### TASK DETAILS
While you copy the lines below, skip the pictures and keep the rest exact.

[Pixel coordinate grounding data]
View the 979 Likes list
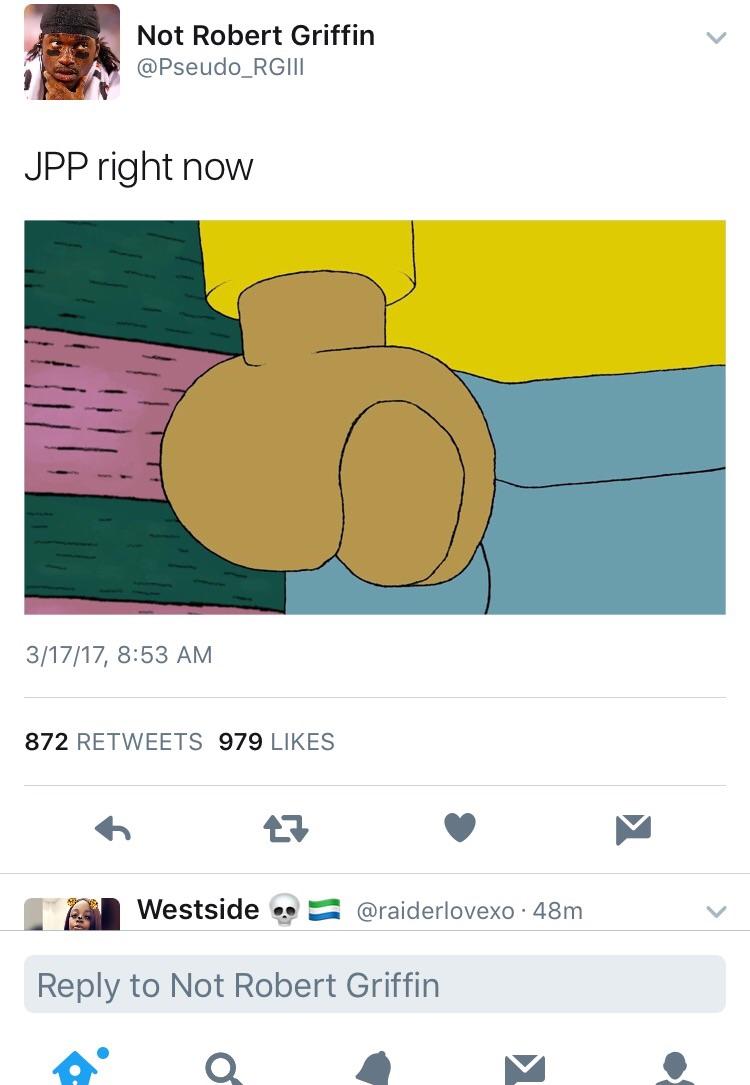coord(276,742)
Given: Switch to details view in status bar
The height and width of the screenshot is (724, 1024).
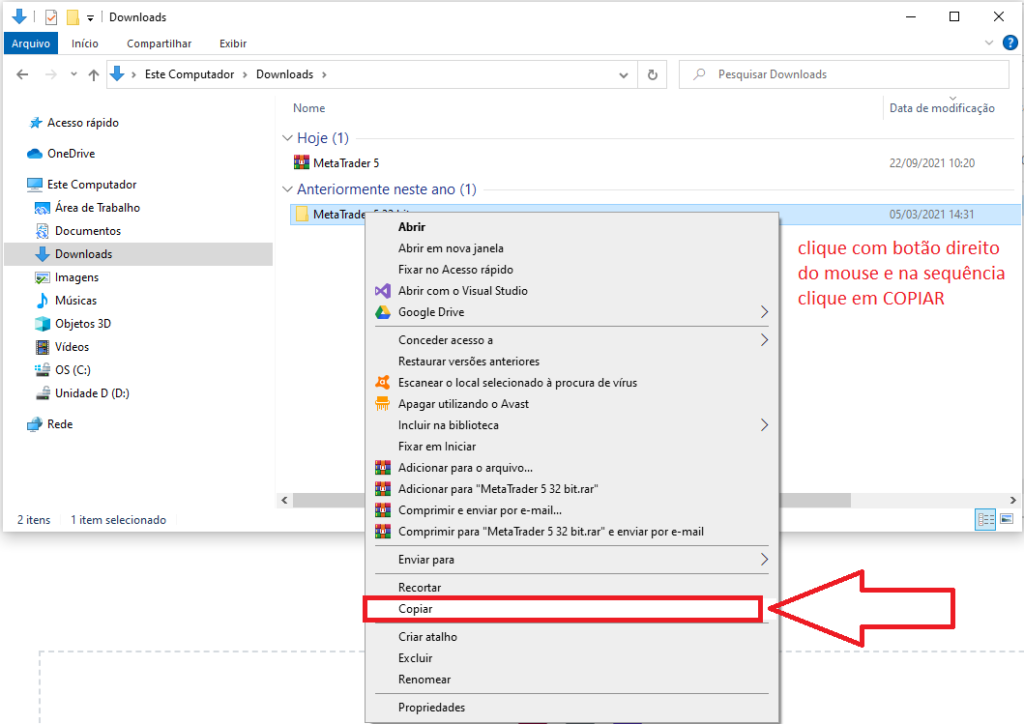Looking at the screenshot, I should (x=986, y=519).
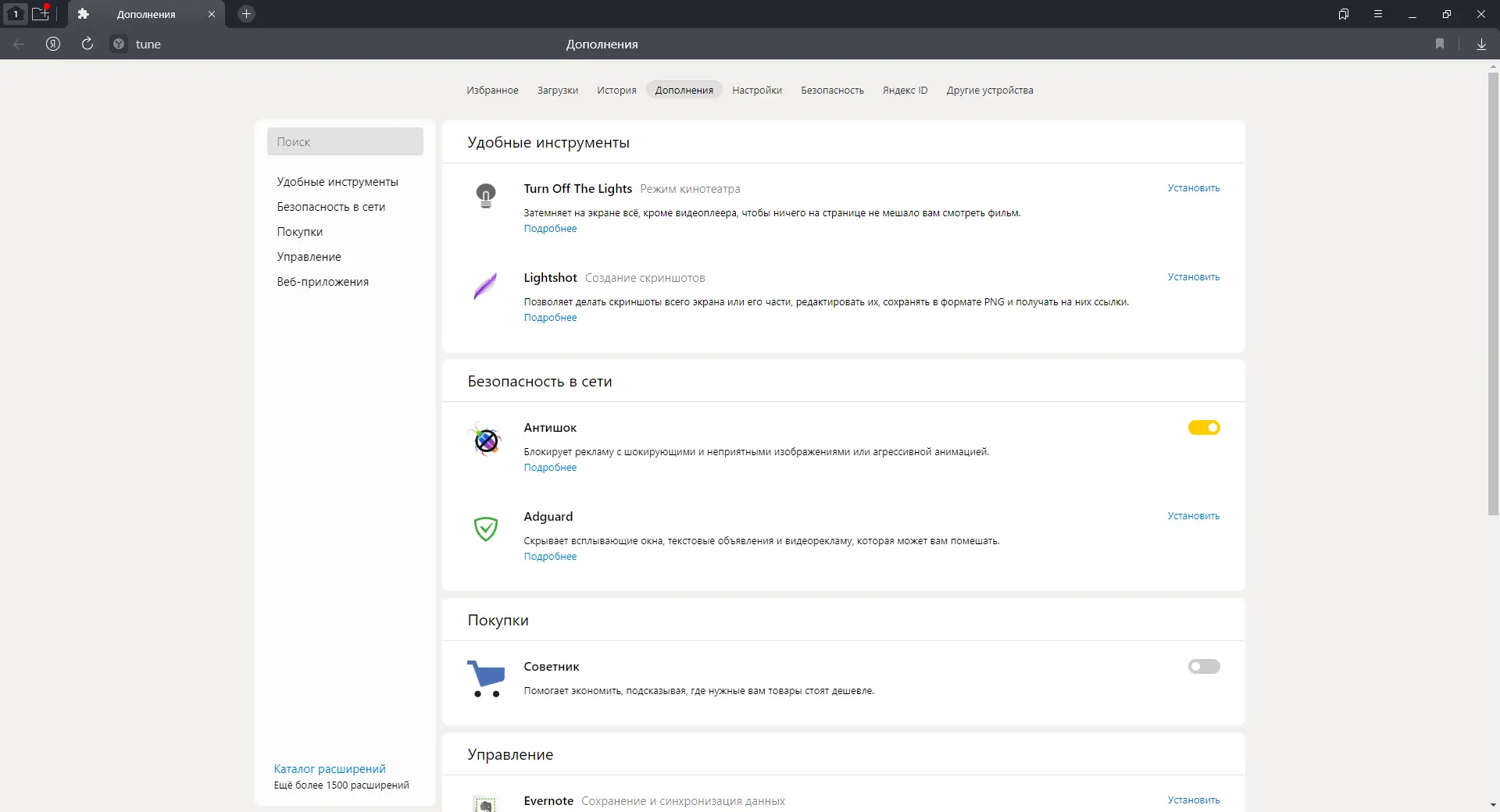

### RESULT OF THE TASK
View the 979 Likes list
coord(276,742)
Given: Switch to details view in status bar
The height and width of the screenshot is (724, 1024).
Looking at the screenshot, I should (x=986, y=519).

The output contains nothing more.